_Exercise description_
Output every entry exactly as written.

_Given information_
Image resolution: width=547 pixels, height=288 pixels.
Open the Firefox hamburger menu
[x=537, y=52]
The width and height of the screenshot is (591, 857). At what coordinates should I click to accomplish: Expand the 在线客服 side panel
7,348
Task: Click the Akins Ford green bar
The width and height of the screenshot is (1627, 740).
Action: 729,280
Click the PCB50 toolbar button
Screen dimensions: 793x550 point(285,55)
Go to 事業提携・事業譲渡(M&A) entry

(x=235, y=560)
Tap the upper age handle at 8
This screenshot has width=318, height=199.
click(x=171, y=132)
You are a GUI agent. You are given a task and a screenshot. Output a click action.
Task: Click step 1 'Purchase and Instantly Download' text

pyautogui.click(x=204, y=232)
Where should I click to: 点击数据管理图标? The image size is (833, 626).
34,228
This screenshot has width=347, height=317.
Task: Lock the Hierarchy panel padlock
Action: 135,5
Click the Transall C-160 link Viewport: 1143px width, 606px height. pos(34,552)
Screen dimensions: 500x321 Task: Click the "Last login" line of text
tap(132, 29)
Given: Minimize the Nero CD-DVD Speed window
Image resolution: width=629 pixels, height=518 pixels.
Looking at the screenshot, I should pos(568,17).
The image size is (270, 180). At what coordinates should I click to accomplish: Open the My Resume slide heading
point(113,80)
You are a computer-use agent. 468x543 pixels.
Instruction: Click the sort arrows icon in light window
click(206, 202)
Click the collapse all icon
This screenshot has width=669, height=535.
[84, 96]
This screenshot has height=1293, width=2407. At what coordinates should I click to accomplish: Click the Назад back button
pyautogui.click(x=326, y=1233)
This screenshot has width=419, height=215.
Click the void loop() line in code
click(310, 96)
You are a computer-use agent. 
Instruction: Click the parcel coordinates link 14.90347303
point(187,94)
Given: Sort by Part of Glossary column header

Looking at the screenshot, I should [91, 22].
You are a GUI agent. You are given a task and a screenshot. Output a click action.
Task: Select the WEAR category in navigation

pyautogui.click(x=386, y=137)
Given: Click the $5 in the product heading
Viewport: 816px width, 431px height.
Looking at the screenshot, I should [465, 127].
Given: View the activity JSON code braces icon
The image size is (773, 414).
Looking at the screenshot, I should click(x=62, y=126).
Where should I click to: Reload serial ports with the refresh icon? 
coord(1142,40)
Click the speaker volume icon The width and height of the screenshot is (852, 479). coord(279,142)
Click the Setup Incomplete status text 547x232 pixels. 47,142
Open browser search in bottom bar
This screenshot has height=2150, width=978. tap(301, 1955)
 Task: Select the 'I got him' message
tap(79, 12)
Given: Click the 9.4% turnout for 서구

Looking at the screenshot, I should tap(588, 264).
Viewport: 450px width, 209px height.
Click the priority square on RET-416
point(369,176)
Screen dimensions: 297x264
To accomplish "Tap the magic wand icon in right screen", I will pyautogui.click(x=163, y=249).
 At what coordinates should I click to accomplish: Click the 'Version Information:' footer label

_Final answer_
Image resolution: width=547 pixels, height=288 pixels.
Open the Firefox hamburger menu
[x=537, y=52]
The width and height of the screenshot is (591, 857). At what coordinates should I click to accomplish: Expand the 在线客服 side panel
7,348
Task: Click the Akins Ford green bar
The width and height of the screenshot is (1627, 740).
Action: 729,280
Click the PCB50 toolbar button
Screen dimensions: 793x550 point(285,55)
Go to 事業提携・事業譲渡(M&A) entry

(x=235, y=560)
Tap the upper age handle at 8
This screenshot has width=318, height=199.
click(x=171, y=132)
You are a GUI agent. You are given a task and a screenshot. Output a click action.
Task: Click step 1 'Purchase and Instantly Download' text

pyautogui.click(x=204, y=232)
Where should I click to: 点击数据管理图标? The image size is (833, 626).
34,228
This screenshot has width=347, height=317.
Task: Lock the Hierarchy panel padlock
Action: 135,5
Click the Transall C-160 link Viewport: 1143px width, 606px height. pos(34,552)
Screen dimensions: 500x321 Task: Click the "Last login" line of text
tap(132, 29)
Given: Minimize the Nero CD-DVD Speed window
Image resolution: width=629 pixels, height=518 pixels.
Looking at the screenshot, I should pos(568,17).
The image size is (270, 180). At what coordinates should I click to accomplish: Open the My Resume slide heading
point(113,80)
You are a computer-use agent. 468x543 pixels.
Instruction: Click the sort arrows icon in light window
click(206, 202)
Click the collapse all icon
This screenshot has width=669, height=535.
[84, 96]
This screenshot has height=1293, width=2407. At what coordinates should I click to accomplish: Click the Назад back button
pyautogui.click(x=326, y=1233)
This screenshot has width=419, height=215.
Click the void loop() line in code
click(310, 96)
You are a computer-use agent. 
Instruction: Click the parcel coordinates link 14.90347303
point(187,94)
Given: Sort by Part of Glossary column header

Looking at the screenshot, I should [91, 22].
You are a GUI agent. You are given a task and a screenshot. Output a click action.
Task: Select the WEAR category in navigation

pyautogui.click(x=386, y=137)
Given: Click the $5 in the product heading
Viewport: 816px width, 431px height.
Looking at the screenshot, I should [465, 127].
Given: View the activity JSON code braces icon
The image size is (773, 414).
Looking at the screenshot, I should click(x=62, y=126).
Where should I click to: Reload serial ports with the refresh icon? 
coord(1142,40)
Click the speaker volume icon The width and height of the screenshot is (852, 479). coord(279,142)
Click the Setup Incomplete status text 547x232 pixels. 47,142
Open browser search in bottom bar
This screenshot has height=2150, width=978. tap(301, 1955)
 Task: Select the 'I got him' message
tap(79, 12)
Given: Click the 9.4% turnout for 서구

Looking at the screenshot, I should tap(588, 264).
Viewport: 450px width, 209px height.
Click the priority square on RET-416
point(369,176)
Screen dimensions: 297x264
To accomplish "Tap the magic wand icon in right screen", I will pyautogui.click(x=163, y=249).
 At what coordinates should I click to accomplish: Click the 'Version Information:' footer label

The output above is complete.